# EXERCISE A
From the Arvi Lind biography below, extract the passage between "Arvi Kullervo Lind" and "by the media.", inclusive.
# EXERCISE B
Continue the Arvi Lind biography below from where it ends.

# PROVIDED TEXT

Arvi Kullervo Lind (born December 21, 1940) is a retired Finnish television news presenter. He worked as the news anchor on Yleisradio TV1 from 1965 to 2003. Along with Kari Toivonen, he was one of the longest-serving employees of Yleisradio news.

Lind was born in Lauritsala. His career as a reporter in Yleisradio TV news began on October 15, 1965. His last news broadcast was on Wednesday, October 15, 2003, at 20:30 EEST, and he retired from his work at the beginning of year 2004. The farewell broadcast was seen by over 1.6 million viewers. Since then, he has lectured about his work in universities, and in 2005, the newspaper Keskisuomalainen appointed him as their reader ombudsman. He's often been called "the most trustworthy man in Finland" by the media.

# DATA SECTION
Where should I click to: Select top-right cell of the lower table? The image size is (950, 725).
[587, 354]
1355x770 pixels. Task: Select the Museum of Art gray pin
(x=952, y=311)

# RESPONSE A
Arvi Kullervo Lind (born December 21, 1940) is a retired Finnish television news presenter. He worked as the news anchor on Yleisradio TV1 from 1965 to 2003. Along with Kari Toivonen, he was one of the longest-serving employees of Yleisradio news.

Lind was born in Lauritsala. His career as a reporter in Yleisradio TV news began on October 15, 1965. His last news broadcast was on Wednesday, October 15, 2003, at 20:30 EEST, and he retired from his work at the beginning of year 2004. The farewell broadcast was seen by over 1.6 million viewers. Since then, he has lectured about his work in universities, and in 2005, the newspaper Keskisuomalainen appointed him as their reader ombudsman. He's often been called "the most trustworthy man in Finland" by the media.

# RESPONSE B
The biography Lindin Arvi was written by Heikki Hietamies.

Lind is also a sports hobbyist, and played ice hockey in a team called Zoom. His son Juha Lind has played in national and NHL level.

In Suuret suomalaiset, Lind ranked 85th.

External links

 Arvi Lind televisiotoimittajana 1965–2003 
 Arvi Lind's last news broadcast 
 Arvi Lind in 375 humanists 31.7.2015. Faculty of Arts, University of Helsinki.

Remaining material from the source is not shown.